#### Task goal:
From the entries that follow, copy each line containing the word "computer".

(Source data)
——

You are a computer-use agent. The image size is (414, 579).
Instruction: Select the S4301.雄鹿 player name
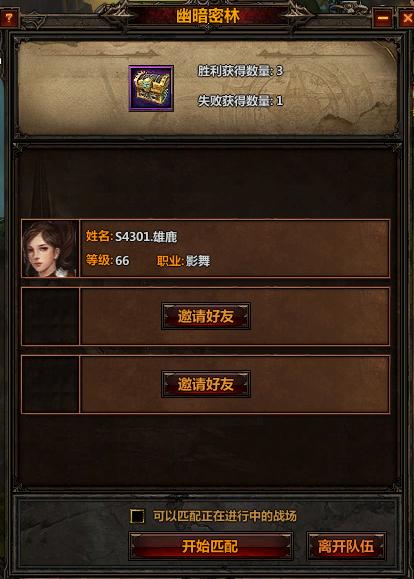146,236
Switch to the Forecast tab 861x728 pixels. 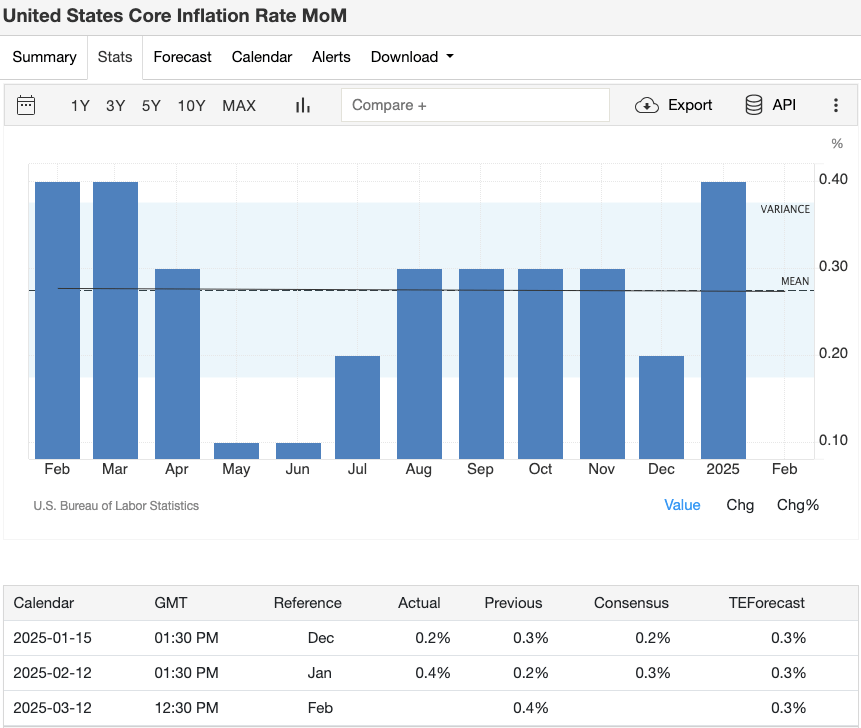pyautogui.click(x=182, y=57)
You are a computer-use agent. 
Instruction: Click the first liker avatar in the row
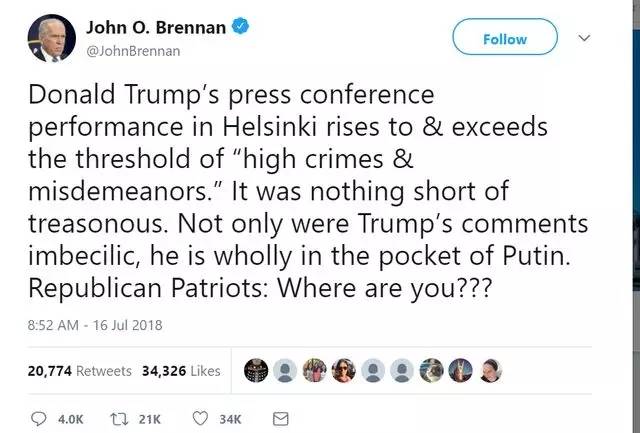tap(254, 370)
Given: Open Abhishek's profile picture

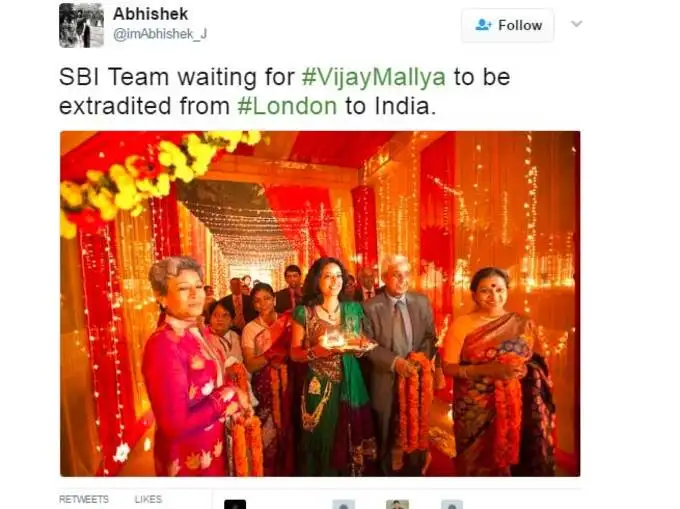Looking at the screenshot, I should (x=82, y=25).
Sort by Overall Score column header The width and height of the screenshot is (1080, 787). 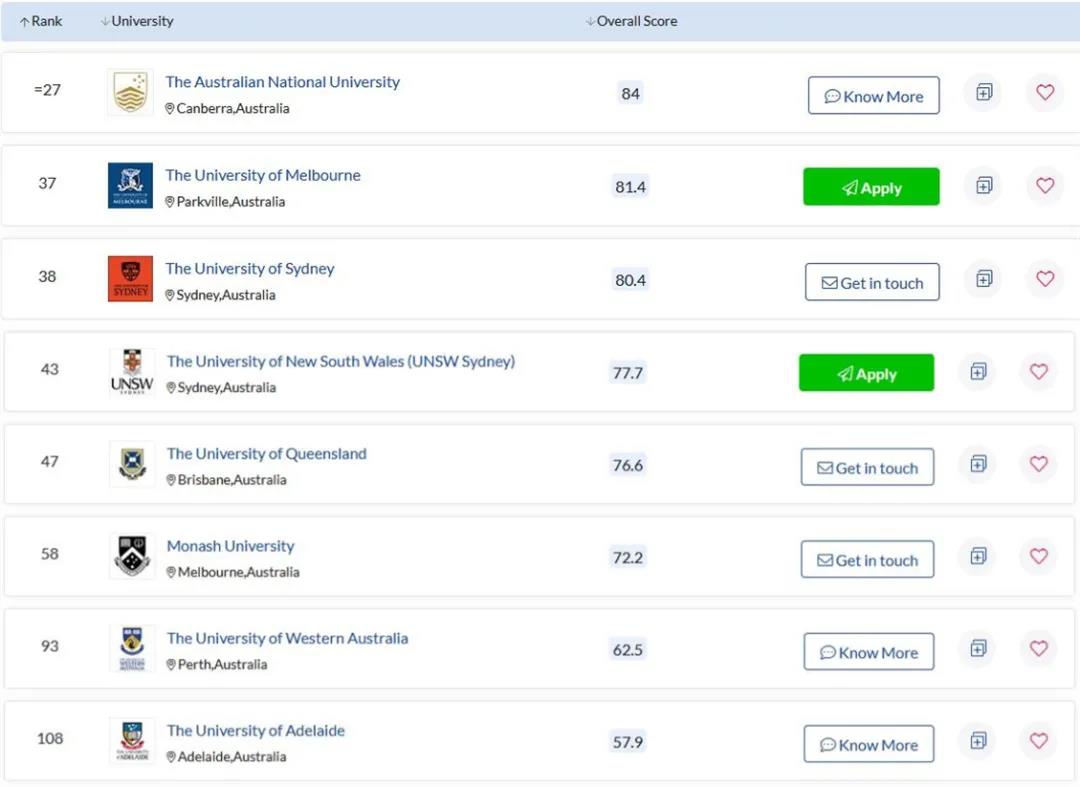point(631,21)
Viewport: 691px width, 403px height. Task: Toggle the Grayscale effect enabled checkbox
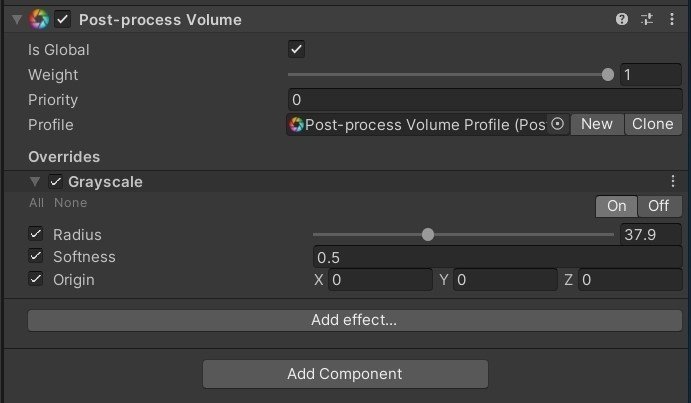tap(56, 182)
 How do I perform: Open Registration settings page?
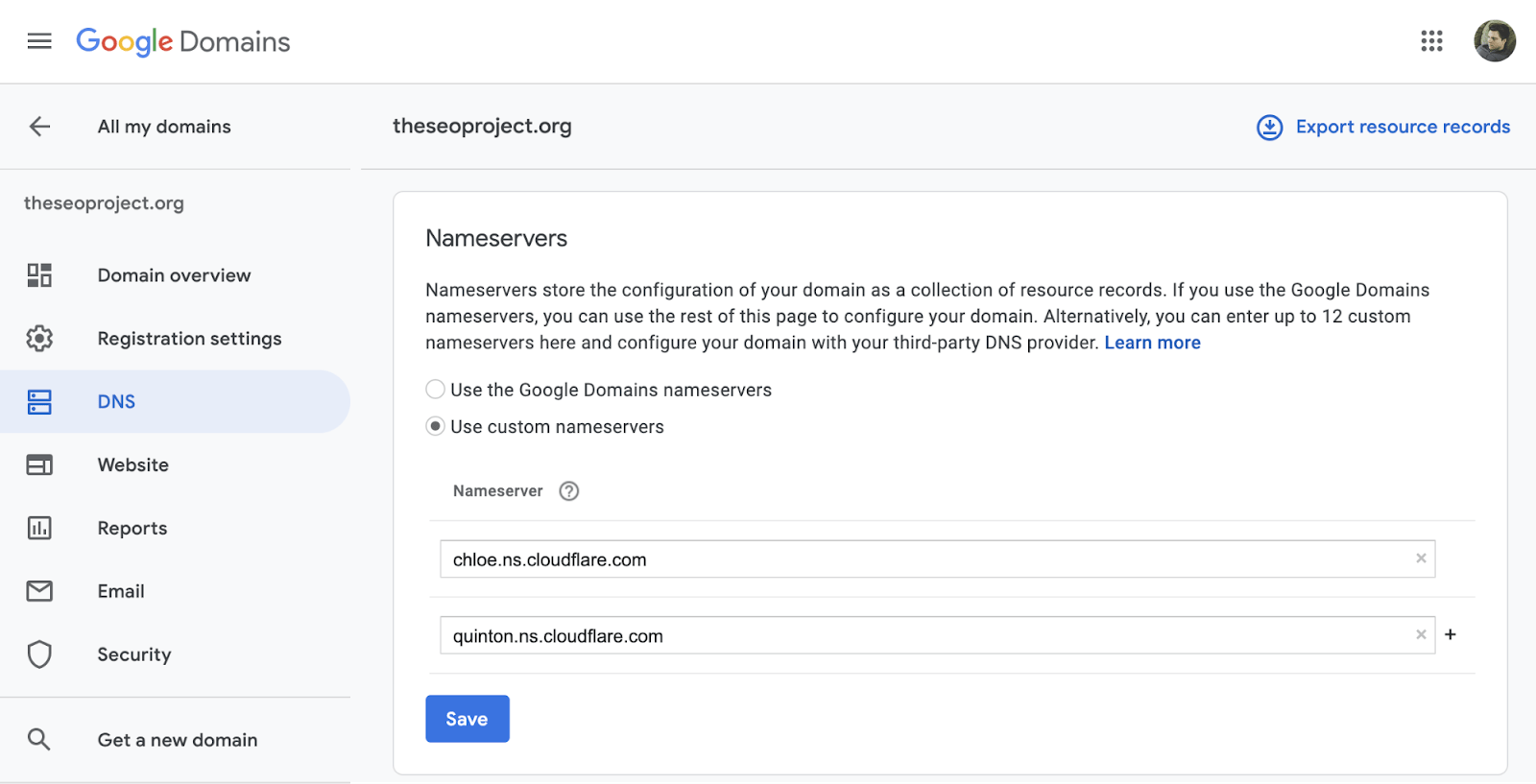[189, 339]
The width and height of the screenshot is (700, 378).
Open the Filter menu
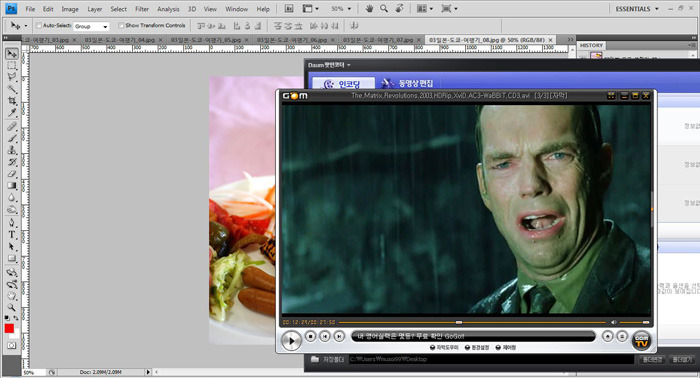[x=142, y=9]
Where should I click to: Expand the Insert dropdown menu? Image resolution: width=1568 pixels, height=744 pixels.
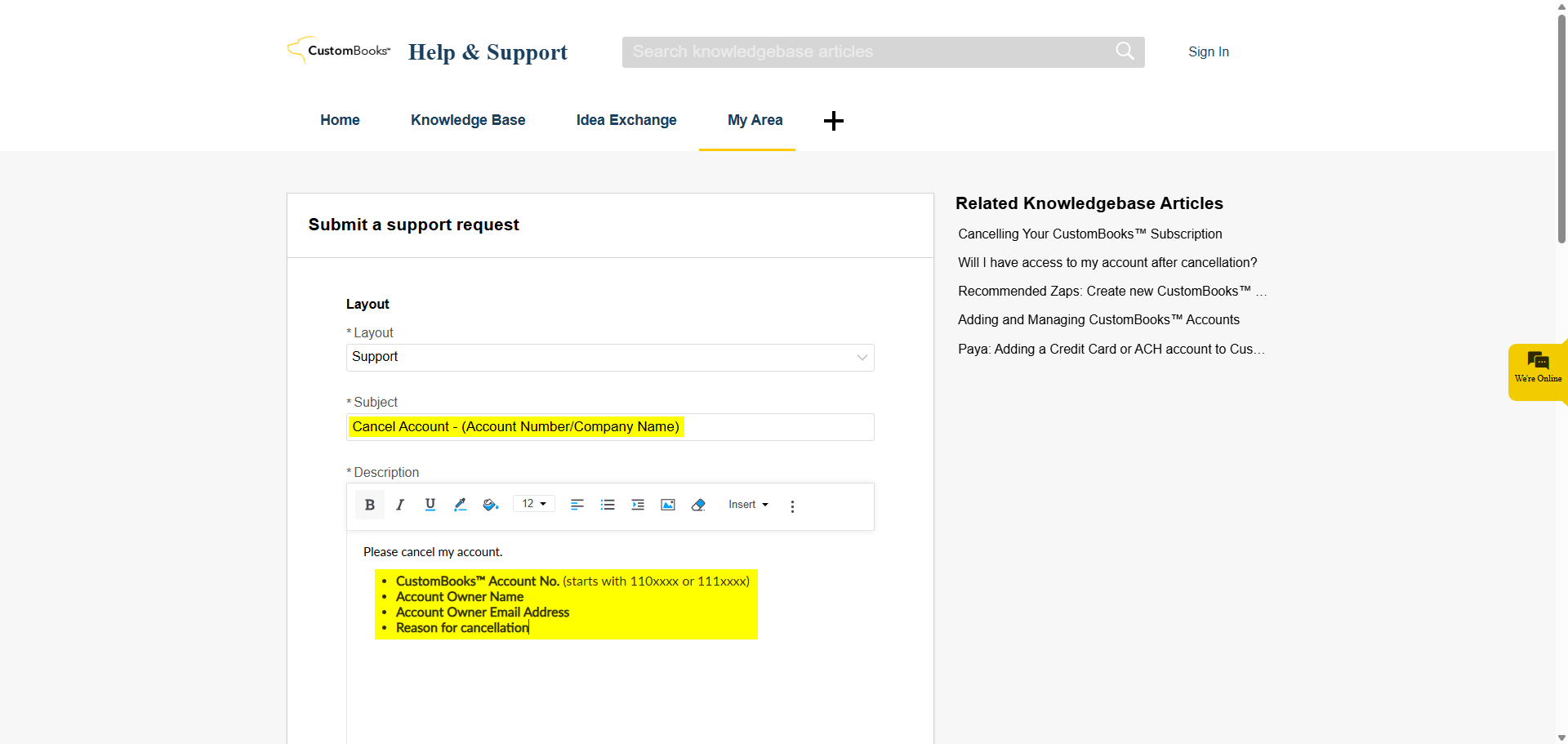[x=748, y=505]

——

#### Exercise output:
You are a computer-use agent. The image size is (414, 579).
You are a computer-use agent. 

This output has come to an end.